Editor’s Letter – Issue 118

November | December 2016

HAMLIN LOVELL, CONTRIBUTING EDITOR
Originally published in the November | December 2016 issue

Hedge fund managers espouse diverse political views. Managers, including George Soros, Renaissance Technologies’ Henry Laufer and Paloma Partners’ Donald Sussman, donated far more money to Hillary Clinton’s campaign than to Donald Trump’s. Managers advising Trump include SkyBridge Capital founder, Anthony Scaramucci, Paulson founder John Paulson, and distressed investor Wilbur Ross, while activist Carl Icahn also supports Trump. What might Trump – and triple Republican control of the Presidency, Senate and Congress – mean for the industry? At this stage, only broad brush signals can be gleaned.

Trump transition team member Paul Atkins often opposed new regulations during his time as an SEC Commissioner. He also opposed escalating fines imposed on many parts of the financial services industry, arguing that these penalties unjustly punish shareholders – who are virtually never culpable. Republican proposals to apply a cost/benefit analysis to regulation make sense, but can they tame the regulatory leviathan? Though very few Republican lawmakers voted for Dodd Frank in 2010, talk of a wholesale repeal now looks unlikely. Trump’s “moratorium on all new financial regulations” seems even less probable, partly as over 100 Dodd Frank-related rules are still being shaped. Instead, new Treasury Secretary, and former hedge fund manager, Steve Mnuchin, aims to roll back particularly complicated parts of the gargantuan statute and those that hamper bank lending. Similarly, Mnuchin wants to address the complexity and subjectivity of the Volcker Rule. The objective seems to be selectively rescinding, streamlining, and rationalising, rather than revoking, these regulations.

If lighter regulatory burdens – particularly on smaller banks – unleash latent lending, the vacuum being filled by non-bank lenders, including hedge funds, could contract in the US. Similarly, if US banks are allowed to return to proprietary trading, some strategies could become more competitive and possibly crowded. And if banks are, once again, permitted to make substantial and long-term investments in hedge funds, the supply of capital chasing some trades could increase.

New opportunities may also arise. Mnuchin wants to return the GSEs, Fannie and Freddie, to private ownership, which might foster renewed competition in mortgages (though multiple legal cases are progressing through many venues). If the US does decouple from EU regulation in other areas, regulatory arbitrages may result. It took five years for the US and Europe to agree on derivatives rules, according to ESMA’s Steven Maijoor. Many in the industry, including Societe Generale Prime Services, say they prefer a level playing field globally. Still, if divergent regulation increases cross-border pricing discrepancies, there will be new anomalies for arbitrageurs to pick off.

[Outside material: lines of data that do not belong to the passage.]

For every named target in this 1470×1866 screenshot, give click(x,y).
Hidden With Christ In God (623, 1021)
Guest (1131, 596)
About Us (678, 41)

Yet the biggest turning point might be a bipartisan paradigm shift from monetary to fiscal policy. Both candidates’ plans for fiscal expansion would be reflationary and improve opportunities for stock-pickers, Kingdon Capital founder, Mark Kingdon, told us pre-election. Fiscal stimulus absent recession has not been seen in the US for 50 years, according to some economists, and could be inflationary (even without more protectionism). Greater bond market volatility is already being welcomed by some macro managers and amplified macroeconomic volatility could be conducive to strategies including trend-following CTAs and managed futures.